Gosford Park (2001): Altman’s Last Good Film?

Contents and style converge smoothly and brilliantly in Robert Altman’s Gosford Park, a luxuriant period drama that applies the Agatha Christie murder mystery format to a rigorous analysis of British society in the early 1930s. This terrifically accomplished film, easily Altman’s best work in a decade (since The Player and Short Cuts), is a large ensemble piece that flaunts all the who’s who in British and American cinemas.

A stellar cast of 48 players, among them Maggie Smith, Helen Mirren, and Emily Watson (who give the film’s most outstanding turns), parade on screen in what can be described as Altman’s Upstairs, Downstairs (the popular British TV series), a sharply satirical anatomy of Britain’s social class system at a crucial time of change. Primary target audience for this elegantly classy entertainment is the arthouse crowd, though strong critical support may broaden the film’s appeal and attract a larger constituency of intelligent viewers. Gosford Park received its world premiere on November 7, as opener of the London Film Festival, and USA plans to release the film stateside on December 26 to qualify for Academy Awards consideration.

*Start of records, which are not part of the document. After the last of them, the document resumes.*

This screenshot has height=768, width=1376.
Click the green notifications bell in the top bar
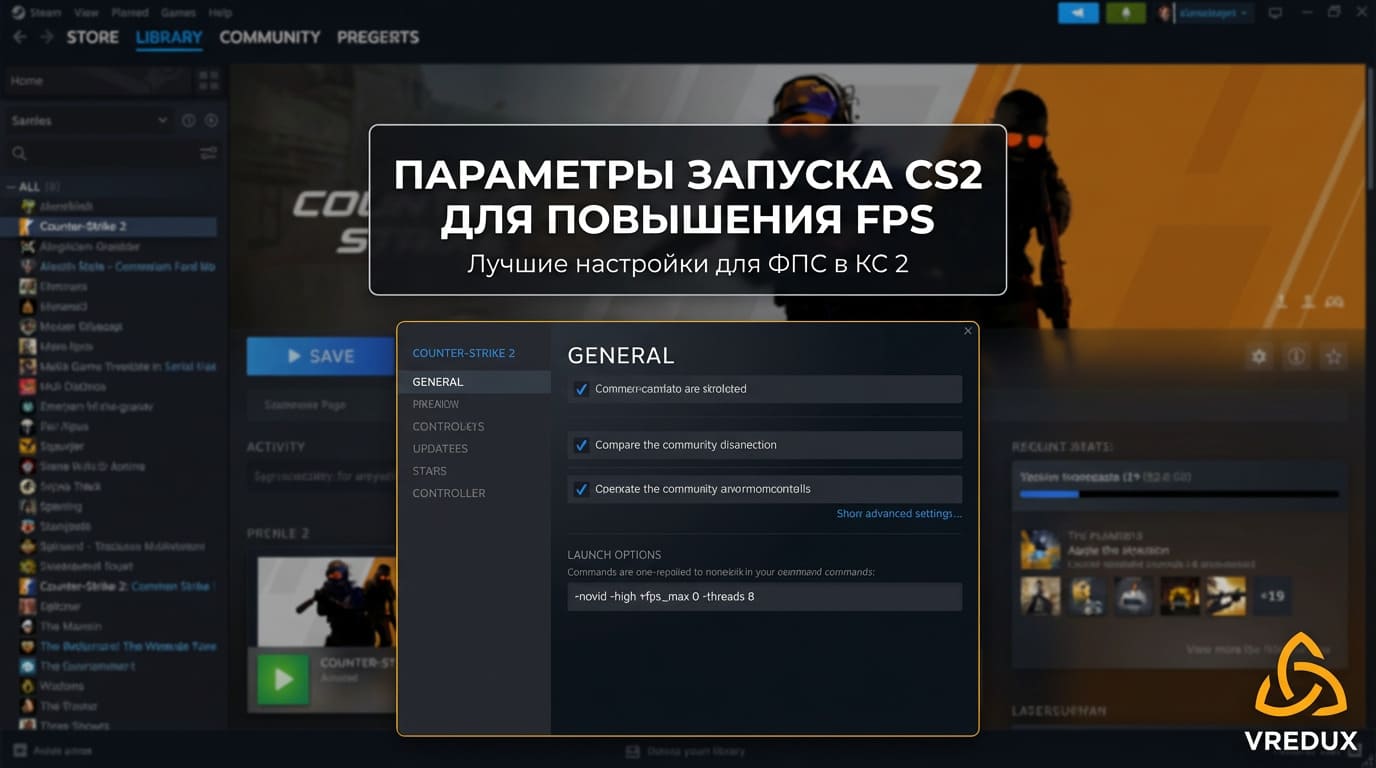(x=1126, y=13)
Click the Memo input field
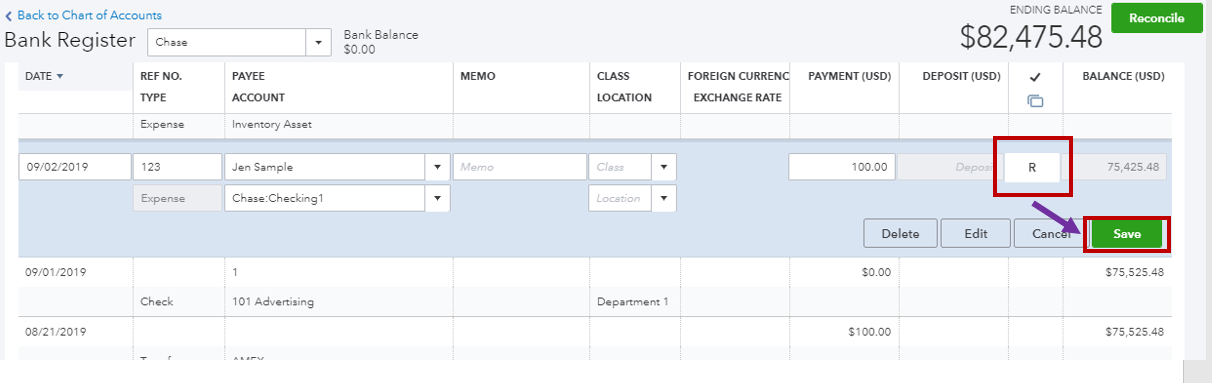This screenshot has width=1212, height=383. [520, 167]
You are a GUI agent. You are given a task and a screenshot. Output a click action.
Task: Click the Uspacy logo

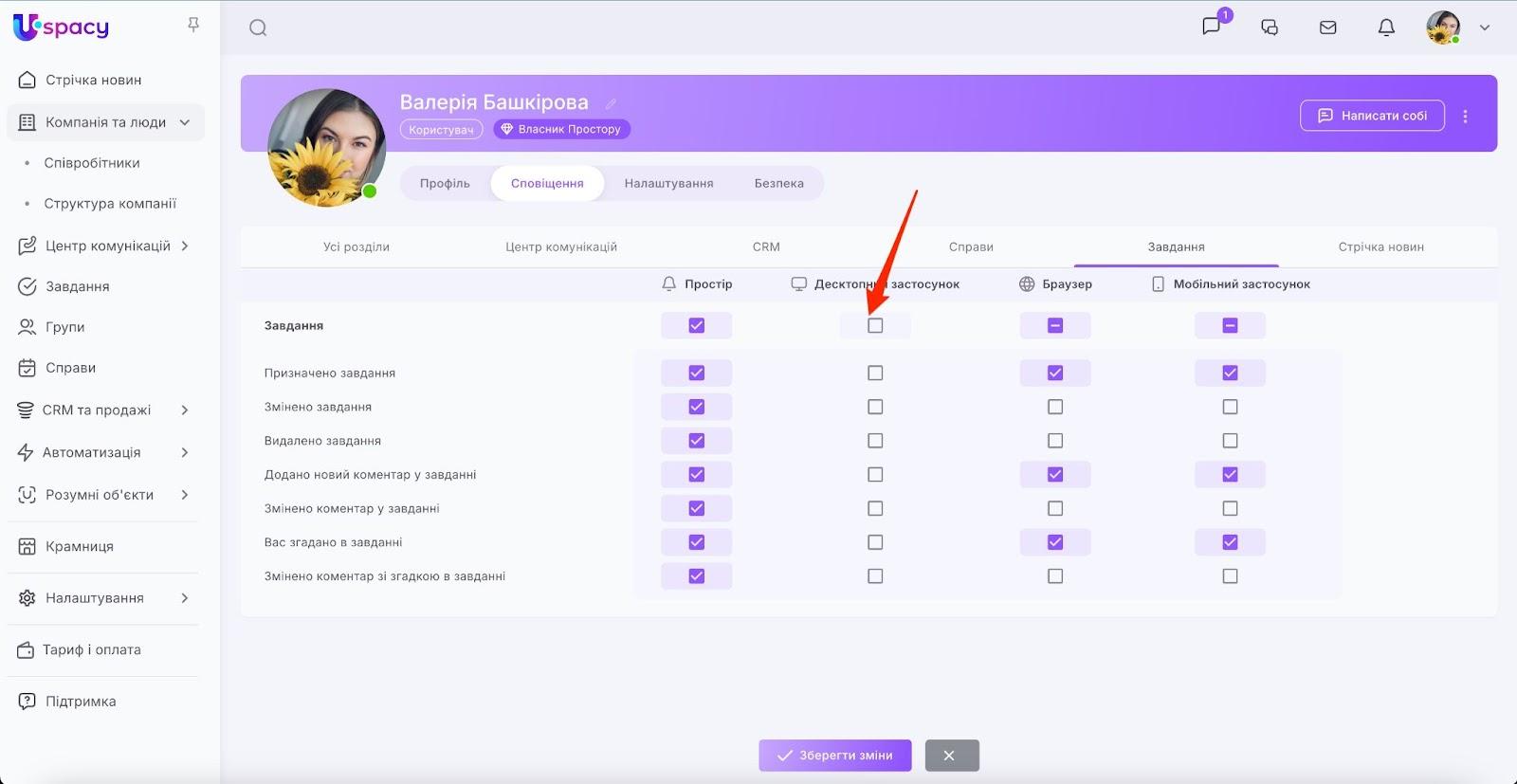point(62,27)
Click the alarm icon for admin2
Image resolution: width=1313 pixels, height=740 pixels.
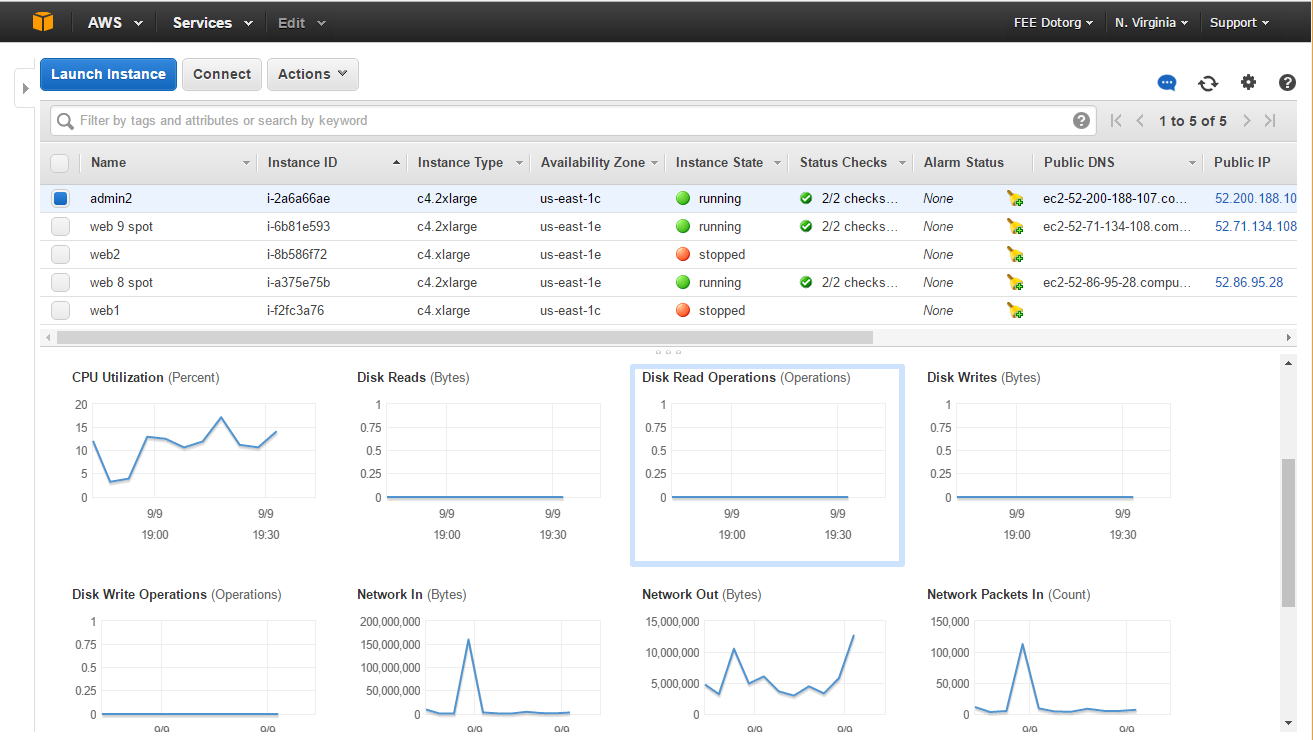click(1015, 199)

Though Altman is a quintessentially American director working on a quintessentially British material, he has made a movie that very much belongs to his general oeuvre in both thematic and stylistic concerns. The maverick, ever-inventive auteur has established a name for making quirky, multi-layered films, which cast an astute, irreverent eye on American society. Over the past four decades, the ever-inventive Altman has made a career out of revisiting and reinventing classic genres, such as the war movie, M.A.S.H., an iconoclastic, furiously chaotic anti-war comedy; crime and detective yarns, The Long Goodbye; Westerns, the stylized and elegiac McCabe and Mrs. Miller; and even musicals, Nashville, a dazzling mosaic of the country music capital, composed of intricate interweaving of 24 archetypal characters.

Journeying to England for the first time, he has now turned his attention to a new genre for him, the murder mystery, though, once again, the movie operates on many other levels than the Whodunit. The yarn, scripted by Brit Julian Fellows, based on an idea by Altman and Balaban, is strategically set at a crucial time, in 1932 (a year before Hitler’s rise to power), illuminating a society and a way of life on the verge of extinction. The estate and its self-absorbed guests are completely oblivious of any outside political reality, other than their petty greed, personal agendas, and sexual obsessions.

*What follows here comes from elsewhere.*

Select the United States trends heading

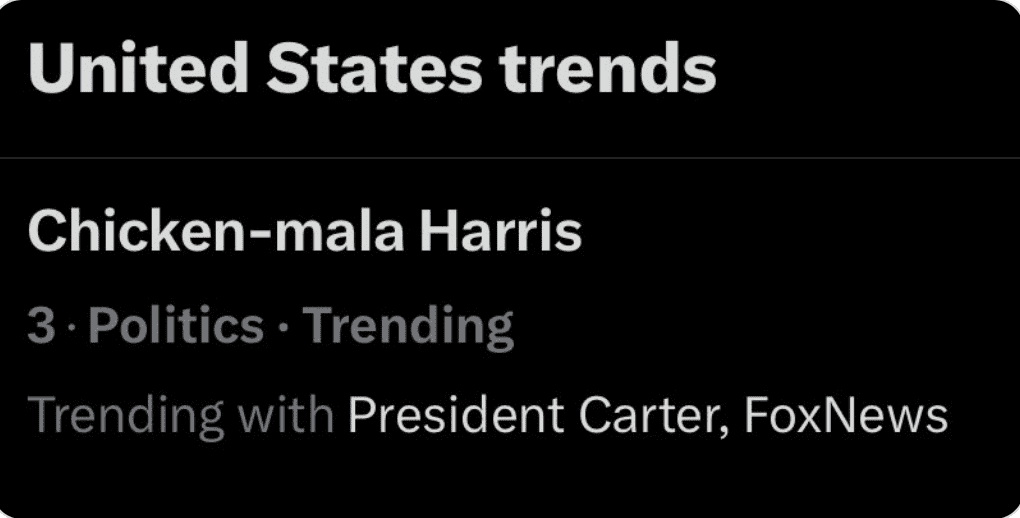[x=372, y=68]
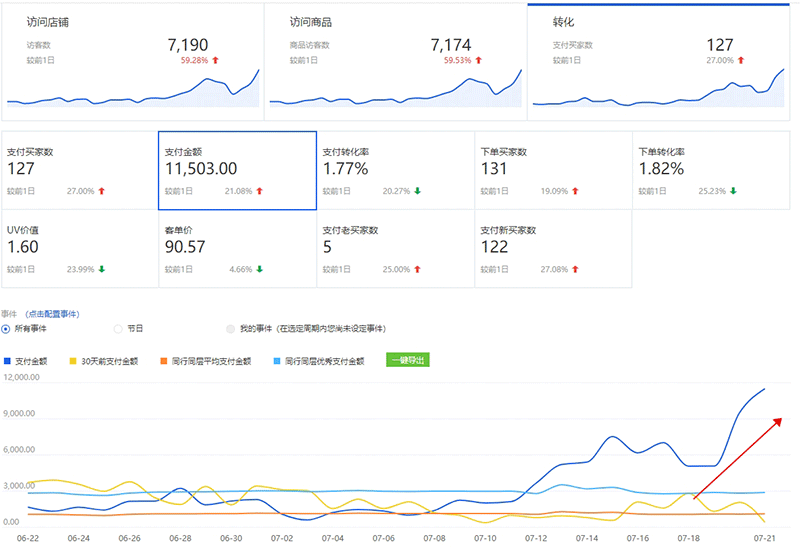Toggle the blue 支付金额 legend swatch
This screenshot has width=800, height=549.
point(8,361)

The story’s duration is one long and intense weekend at Gosford Park, the magnificent estate of Sir William McCordle (Gambon) and his elegant wife, Lady Sylvia (Thomas), where an eclectic gallery of guests have been invited for a shooting party. The group includes Sylvia’s Aunt Constance (Smith), a grand countess who arrives with an Irish maid (Macdonald), real-life British matinee idol Ivor Novello (Northam), and an American film producer, Morris Weissman (Balaban), who comes to England to research his next Charlie Chan picture.

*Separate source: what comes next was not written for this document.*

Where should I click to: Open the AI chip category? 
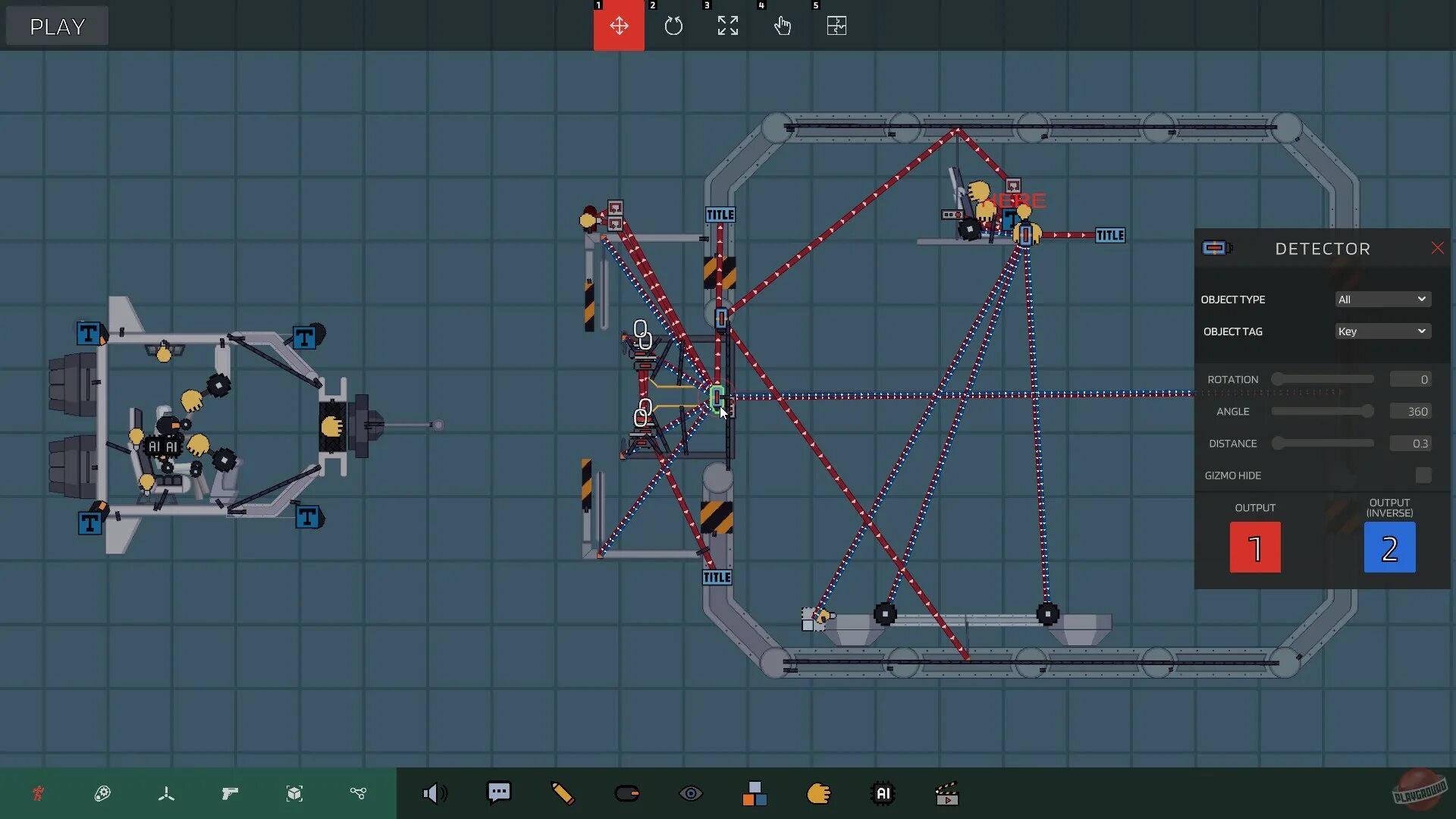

The downstairs area is dominated by butler Jennings (Bates), who supervises the men, including first footman, George (Grant), and McCordle’s valet, Robert (Jacobi). Prominent among the servants is a handsome loner, Parks (Croupier’s Owens), who claims to have been raised in an orphanage, and soon becomes the center of attention for various reasons. The stiff Mrs. Wilson (Mirren) is in charge of the maids, among them the vibrant head housemaid Elise (Watson), and Mrs. Croft (Atkins), who runs the hectic kitchen.

At first, the action is clearly divided between above-stairs, where the rich and famous assemble in gilded drawing rooms, and below-stairs, where their personal maids and valets swell the ranks of the house servants in the teeming kitchens and long corridors. However, this being an Altman film, it’s only a matter of time before a web of complexly intricate and emotionally tangled relationships is established between the upstairs and downstairs.

Altman’s most distinctive quality as a filmmaker is his facility for creating a realistic atmosphere of credible interrelationships, here manifest in the ways in which the characters are linked through sex, kinship, and, above all, class. The film unfolds as a mosaic, at the end of which the viewers are made to recognize the various bonds–and degrees of separation–among the guests. Ryan Phillippe is well cast as an opportunistic stud, Henry, who arrives as Weissman’s servant, but quickly seduces the rich and not-so-rich matrons. Ironically, it’s the lowly positioned Henry who most effortlessly crosses boundaries, bridging between the upstairs and downstairs through the sexual services he provides.

Altman should be commended for avoiding a number of pitfalls. First and foremost, entering into the Merchant-Ivory literary-cinematic territory, he proves that a period costume drama doesn’t have to be stuffy or stately. Second, reinventing the Agatha Christie type of movie (And Then They Were None, Murder on the Orient Express), Altman shows that, despite the fact that the story is largely confined to one setting, the movie doesn’t have to be stagey and overly theatrical. Indeed, though there’s an outdoor shooting party scene, Gosford Park is very much an indoor tale, one that uses the horror film conventions of the haunted house. But there’s nothing static about the filmmaking: Altman’s notoriously dynamic camera is restless, always on the move, tracking, panning, recording overlapping dialogue in different domains of the house.

Though an actual murder takes place, when McCordle is stabbed to death (there’s also suspicion that he might have been poisoned before), Altman avoids the melodramatics that usually mark such thrillers. The obligatory scene, in which the inspector gathers all the suspects in one room to unravel the murder, is conspicuously missing here. In fact, Altman portrays Scotland Yard Inspector Thompson (Frye) as a pompous, not-too-bright man who seems clueless. In a typically Altmanesque send-up, Thompson’s seen wondering around the house with a big pipe, asking silly questions and all but ignored by the guests.

Gosford Park serves in many significant ways as a companion piece to Altman’s masterpieces, Nashville, The Player, and Short Cuts. Like The Player, a scathing satire of Hollywood’s closed-ranks insularity that was enriched by cameo appearances from 66 celebs, Gosford Park employs Altmanesque irony in dissecting an isolated social class with its own peculiar values. And like Short Cuts, Gosford Park is a complex mosaic film that interweaves the lives of numerous characters. Yet, remarkably, perhaps because he looks at the British class system from a detached standpoint as an observer, Gosford Park lacks Short Cuts’ acidic, bitter tone that offended many with its hateful take on contemporary life in L.A. Altman’s sympathies are clearly with the downstairs inhabitants, but he doesn’t condemn or judge the rich and famous. In this and other respects, Gosford Park is more nuanced and subtle than Altman’s previous endeavors.

It may or may not be a coincidence but Gosford’s ensemble (48 parts) is exactly twice as large as that of Nashville. Space limitations preclude a description of all the characters–and the thesps who inhabit them–but suffice is to say that most emerge as individual figures with distinctive backgrounds and interests.

Altman’s lightly ironic touch is evident throughout. Since Gosford Park is rooted in the British tradition of comedy of manners, there’s nasty humor and wickedly bitchy one-liners, delivered with great panache by Maggie Smith, who renders the movie’s most eccentric performance, for which she’s likely to be nominated for a supporting actress Oscar.